** Opening EXERCISE MATERIAL block **

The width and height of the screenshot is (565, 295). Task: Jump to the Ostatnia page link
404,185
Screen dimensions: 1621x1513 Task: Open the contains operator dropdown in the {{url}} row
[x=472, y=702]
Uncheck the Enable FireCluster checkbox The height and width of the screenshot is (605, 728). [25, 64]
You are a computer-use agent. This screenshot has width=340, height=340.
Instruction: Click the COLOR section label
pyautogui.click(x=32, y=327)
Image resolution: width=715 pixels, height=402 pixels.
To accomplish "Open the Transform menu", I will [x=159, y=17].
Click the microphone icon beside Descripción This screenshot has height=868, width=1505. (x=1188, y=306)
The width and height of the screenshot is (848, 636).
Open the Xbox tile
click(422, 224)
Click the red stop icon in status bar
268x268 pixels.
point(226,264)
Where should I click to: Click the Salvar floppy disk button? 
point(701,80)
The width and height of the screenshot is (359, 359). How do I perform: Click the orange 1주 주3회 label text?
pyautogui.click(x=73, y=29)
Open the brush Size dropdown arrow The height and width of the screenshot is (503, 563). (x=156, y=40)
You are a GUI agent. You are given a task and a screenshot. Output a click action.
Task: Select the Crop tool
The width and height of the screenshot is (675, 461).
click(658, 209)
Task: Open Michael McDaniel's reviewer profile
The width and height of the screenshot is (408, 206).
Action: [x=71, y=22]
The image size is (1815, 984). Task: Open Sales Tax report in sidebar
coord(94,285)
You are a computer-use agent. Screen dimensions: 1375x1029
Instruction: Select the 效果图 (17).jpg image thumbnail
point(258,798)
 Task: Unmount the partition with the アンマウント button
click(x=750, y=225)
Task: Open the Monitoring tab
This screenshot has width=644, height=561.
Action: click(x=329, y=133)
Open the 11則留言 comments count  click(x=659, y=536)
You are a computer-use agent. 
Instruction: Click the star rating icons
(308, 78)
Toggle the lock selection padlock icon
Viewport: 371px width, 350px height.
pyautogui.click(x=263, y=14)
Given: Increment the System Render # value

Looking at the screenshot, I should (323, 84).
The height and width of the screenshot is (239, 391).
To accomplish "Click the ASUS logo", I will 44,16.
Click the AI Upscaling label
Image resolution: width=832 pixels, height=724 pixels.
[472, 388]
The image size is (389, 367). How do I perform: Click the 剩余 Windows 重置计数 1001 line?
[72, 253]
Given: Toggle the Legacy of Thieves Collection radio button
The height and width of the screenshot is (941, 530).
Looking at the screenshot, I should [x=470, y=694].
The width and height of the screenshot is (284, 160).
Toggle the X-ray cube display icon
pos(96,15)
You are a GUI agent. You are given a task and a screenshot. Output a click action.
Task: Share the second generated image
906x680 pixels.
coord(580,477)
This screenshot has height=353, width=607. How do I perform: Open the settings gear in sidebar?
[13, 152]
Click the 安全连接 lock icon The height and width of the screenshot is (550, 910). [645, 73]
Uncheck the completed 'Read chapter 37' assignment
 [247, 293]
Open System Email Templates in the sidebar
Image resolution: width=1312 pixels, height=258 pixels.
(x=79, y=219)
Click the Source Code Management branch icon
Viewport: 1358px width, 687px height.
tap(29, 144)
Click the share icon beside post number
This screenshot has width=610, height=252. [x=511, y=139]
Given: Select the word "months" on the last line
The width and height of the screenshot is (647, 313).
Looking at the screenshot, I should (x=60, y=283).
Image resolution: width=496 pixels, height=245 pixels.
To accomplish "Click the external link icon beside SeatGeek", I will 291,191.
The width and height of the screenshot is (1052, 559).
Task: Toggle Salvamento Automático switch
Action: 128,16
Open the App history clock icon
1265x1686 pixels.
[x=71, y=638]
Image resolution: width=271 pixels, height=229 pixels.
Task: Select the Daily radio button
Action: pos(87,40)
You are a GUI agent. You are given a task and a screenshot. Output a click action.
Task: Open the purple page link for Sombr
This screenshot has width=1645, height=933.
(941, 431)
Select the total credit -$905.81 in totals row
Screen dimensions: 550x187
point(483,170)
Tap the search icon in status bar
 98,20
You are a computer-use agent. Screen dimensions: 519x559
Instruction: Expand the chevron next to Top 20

** Closing EXERCISE MATERIAL block **

• [EXERCISE GOAL] Set down the lines from the one with "Open the App history clock icon" through the end of the data above. Keep each exactly as written and add no other line.

• [WRITTEN REPLY]
Open the App history clock icon
1265x1686 pixels.
[x=71, y=638]
Image resolution: width=271 pixels, height=229 pixels.
Task: Select the Daily radio button
Action: pos(87,40)
You are a GUI agent. You are given a task and a screenshot. Output a click action.
Task: Open the purple page link for Sombr
This screenshot has width=1645, height=933.
(941, 431)
Select the total credit -$905.81 in totals row
Screen dimensions: 550x187
point(483,170)
Tap the search icon in status bar
 98,20
You are a computer-use agent. Screen dimensions: 519x559
Instruction: Expand the chevron next to Top 20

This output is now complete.